══ Source records

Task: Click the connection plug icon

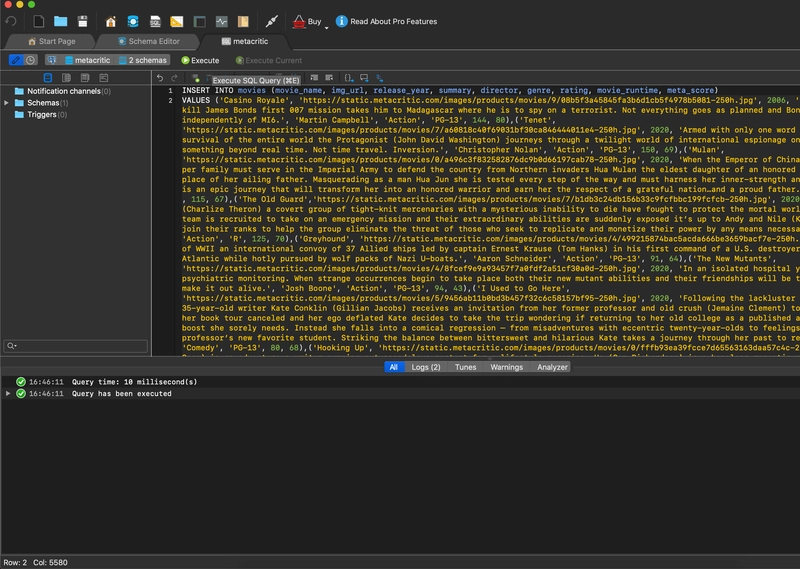Action: [x=272, y=21]
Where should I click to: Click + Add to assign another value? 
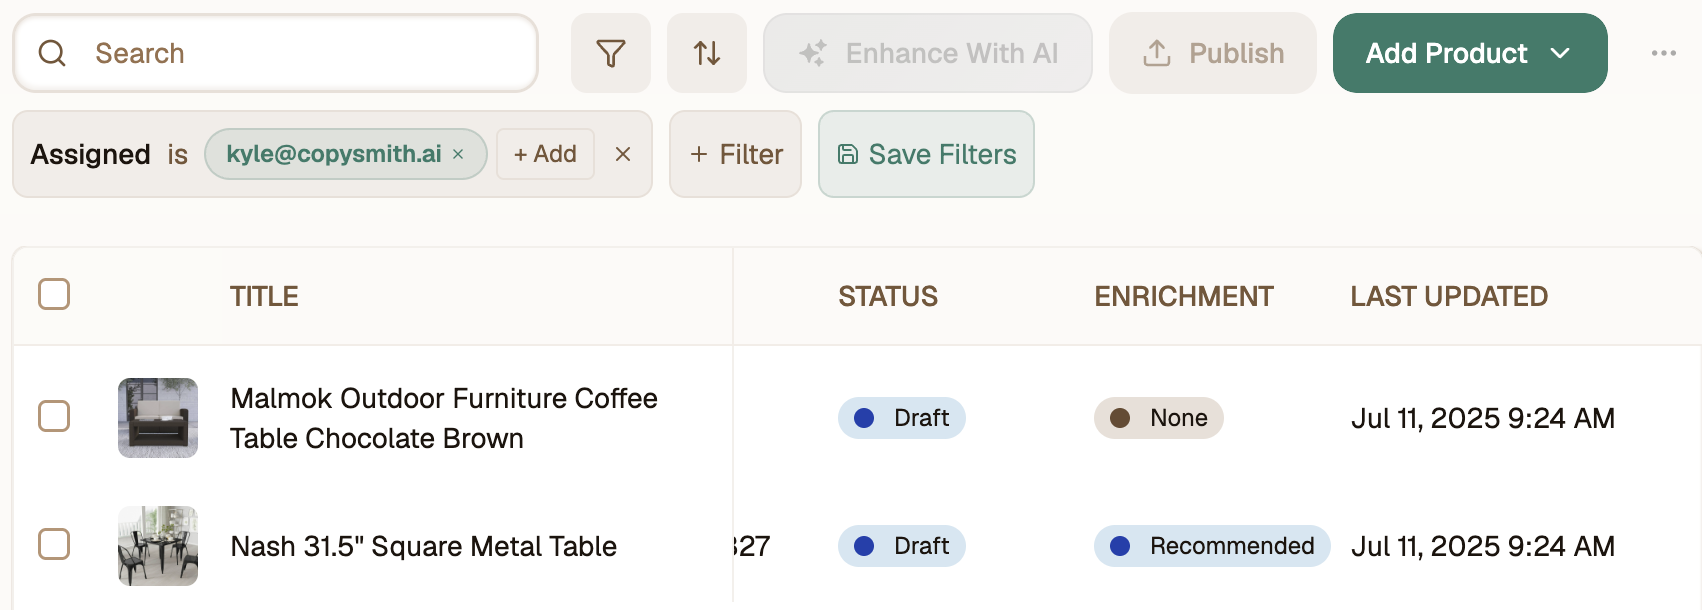545,154
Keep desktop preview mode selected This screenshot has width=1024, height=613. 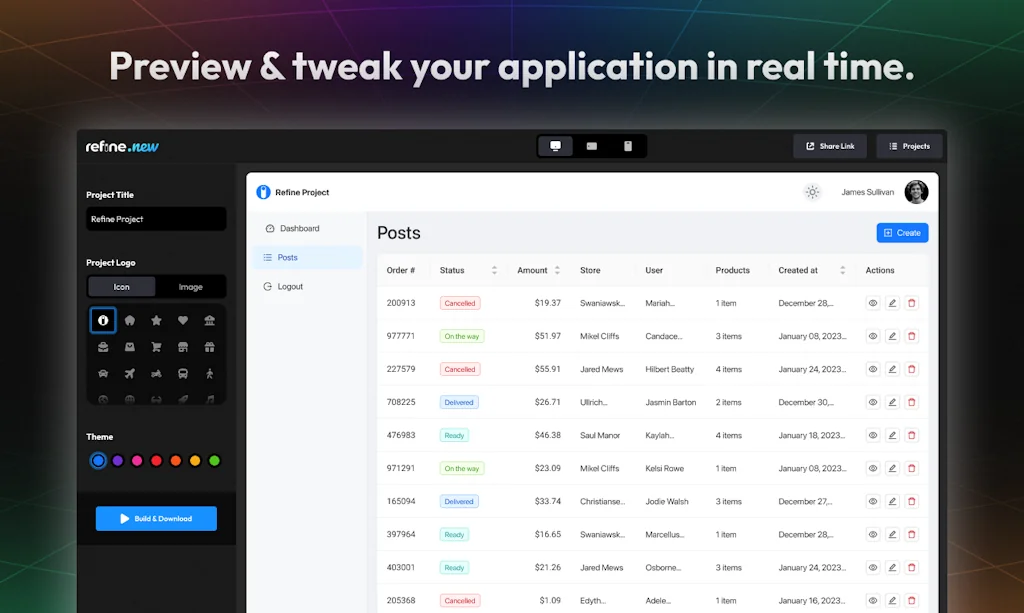[556, 146]
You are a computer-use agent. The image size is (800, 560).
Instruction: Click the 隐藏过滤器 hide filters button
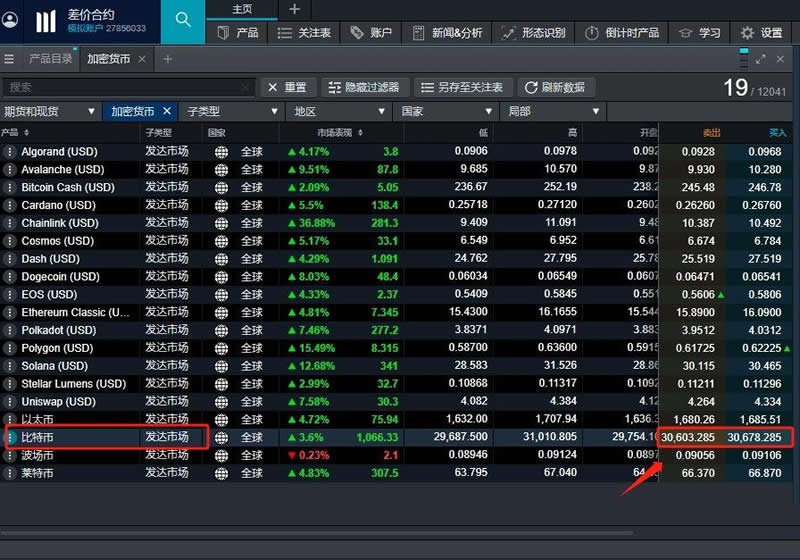click(x=363, y=88)
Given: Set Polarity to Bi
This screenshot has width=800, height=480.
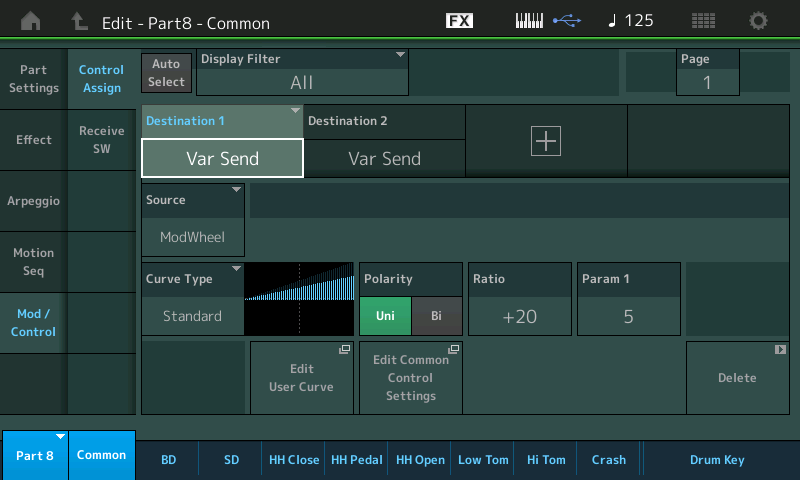Looking at the screenshot, I should coord(436,316).
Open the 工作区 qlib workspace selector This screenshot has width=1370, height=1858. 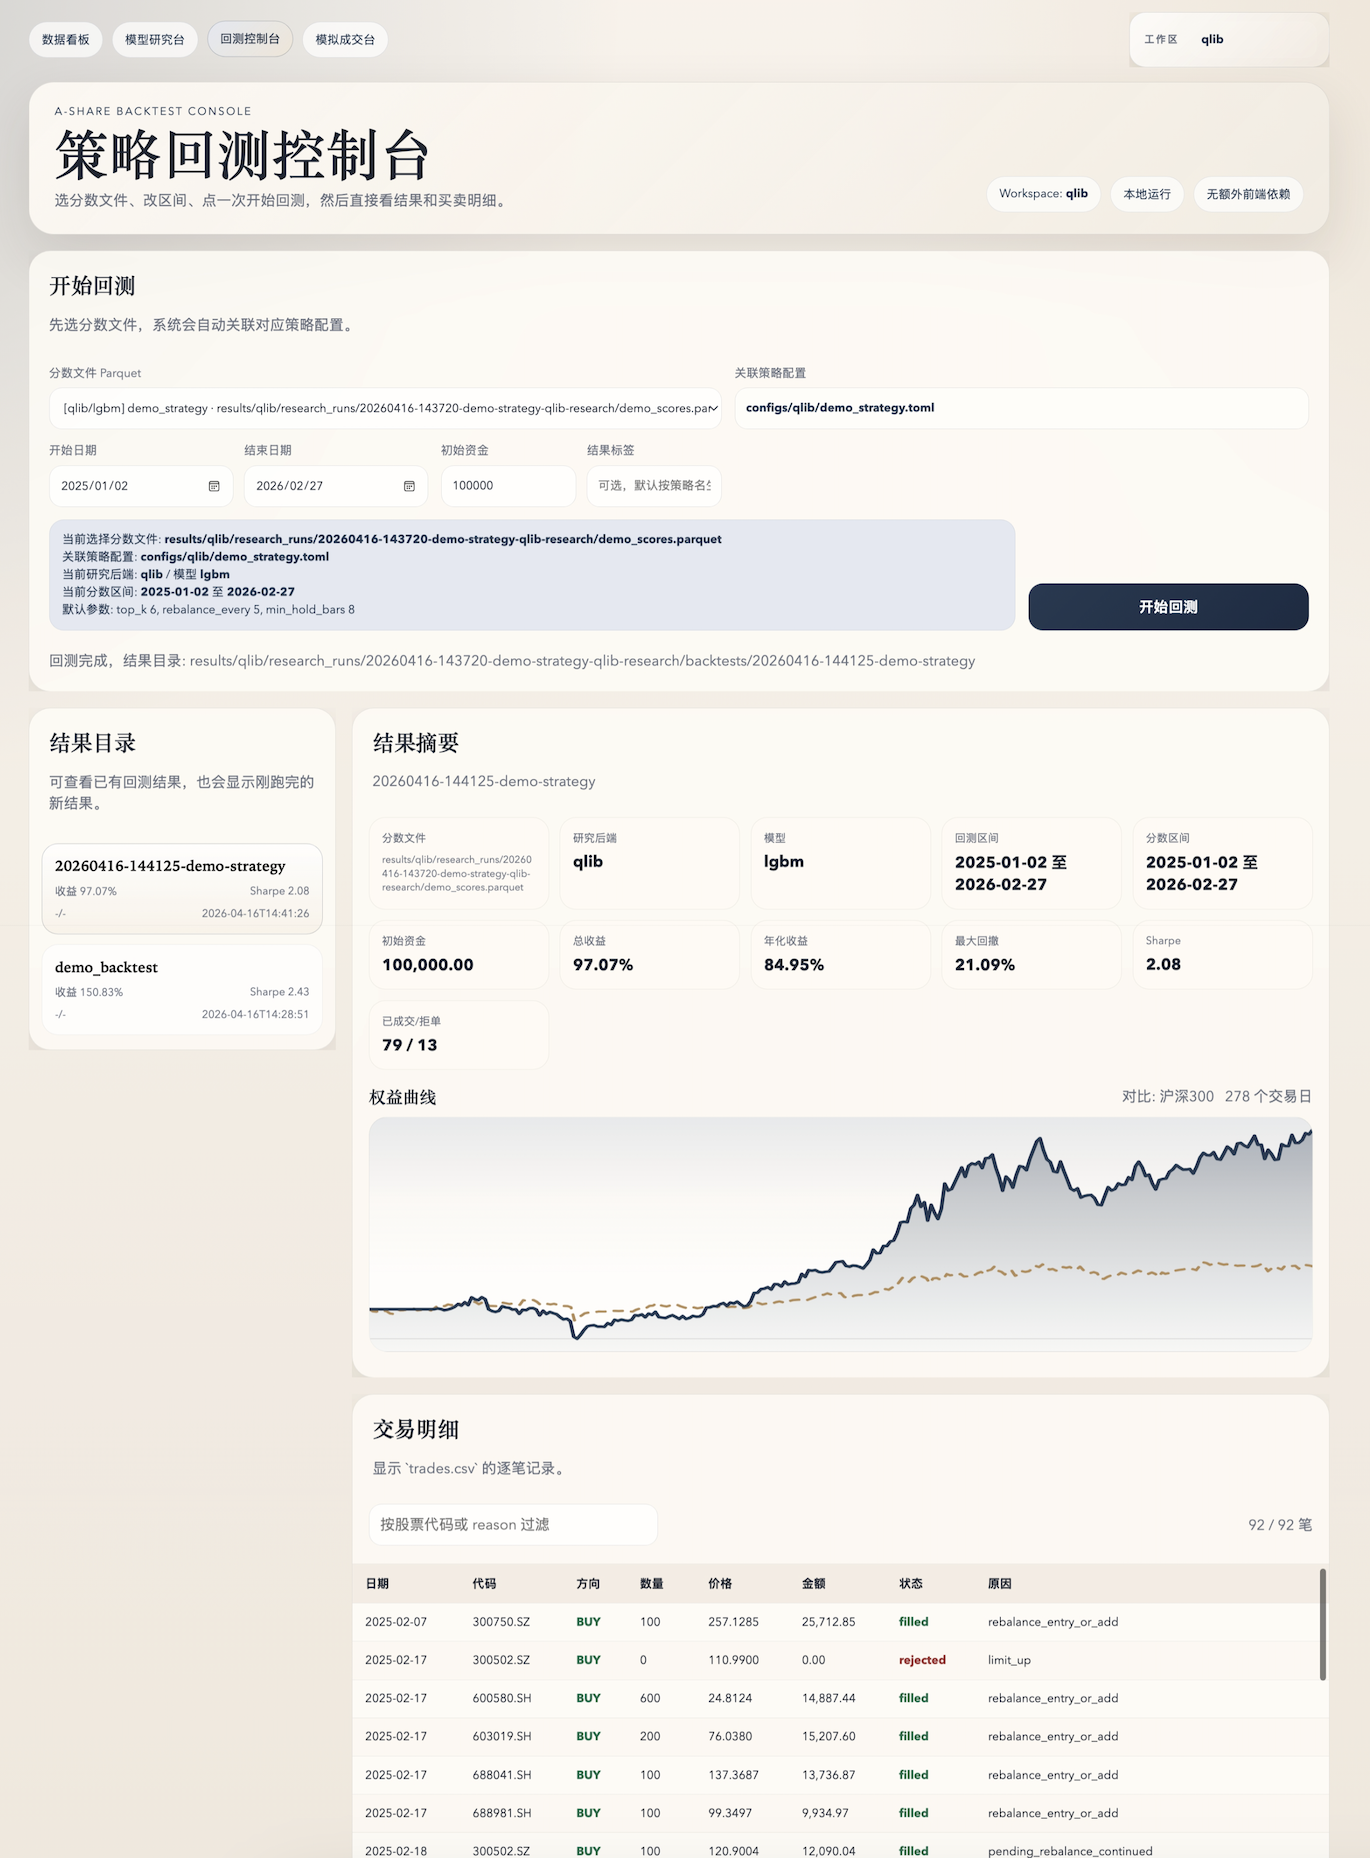1228,40
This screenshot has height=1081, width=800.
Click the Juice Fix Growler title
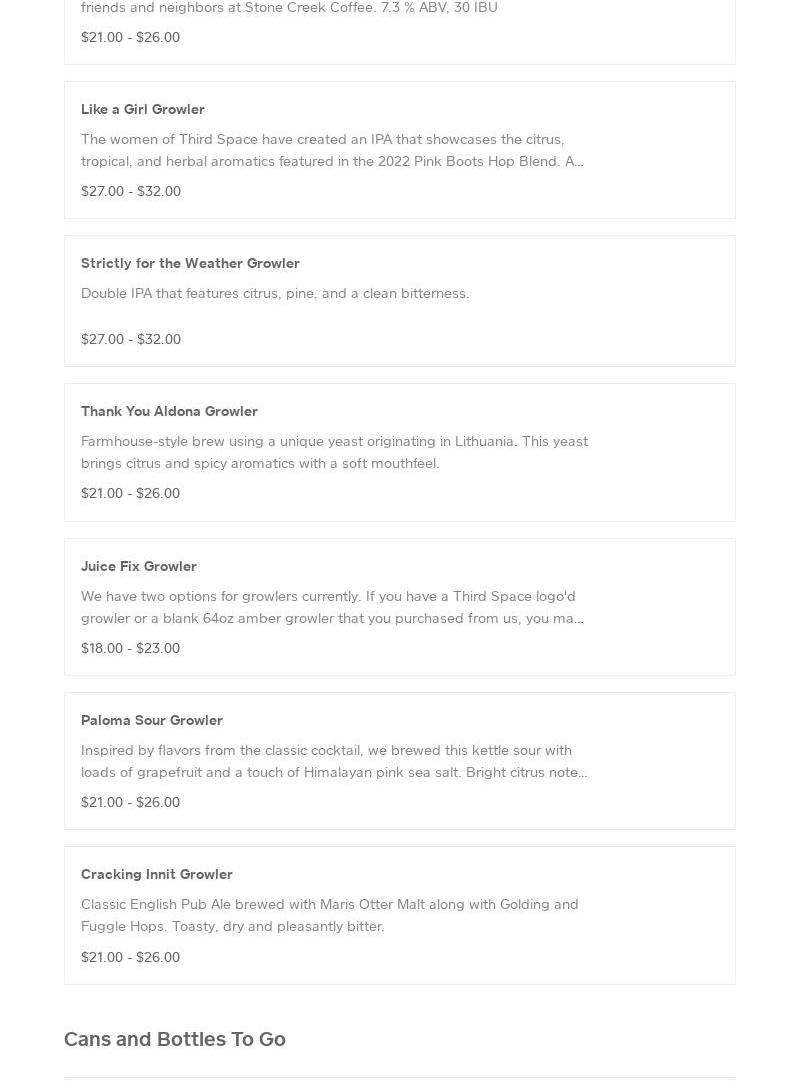(x=139, y=566)
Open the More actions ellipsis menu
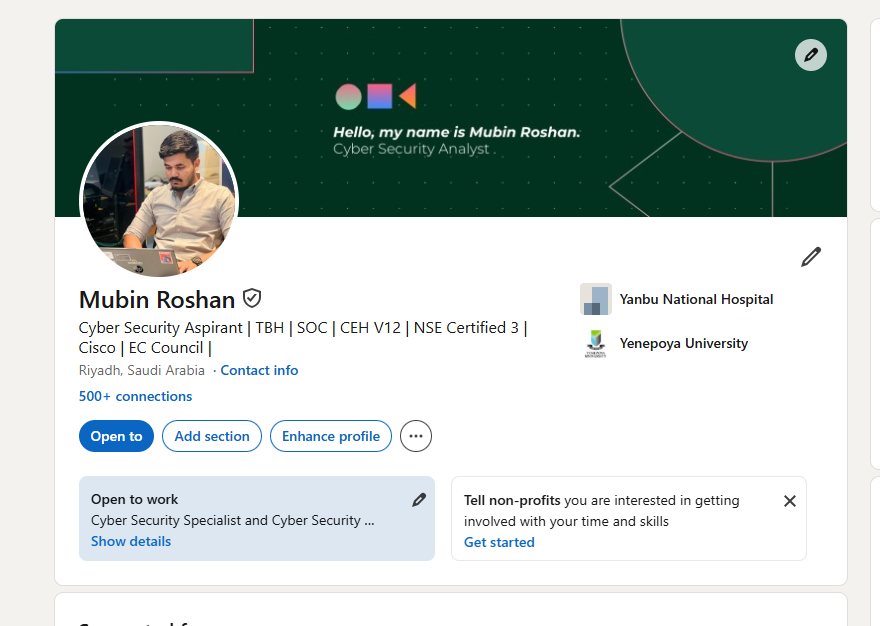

════

◆ **What you should do**
The expected output is exactly the lines from the one containing "Click the Juice Fix Growler title" through the last line of the listing, both included, with every picture left out.

◆ **Problem solution**
Click the Juice Fix Growler title
(x=139, y=566)
Open the More actions ellipsis menu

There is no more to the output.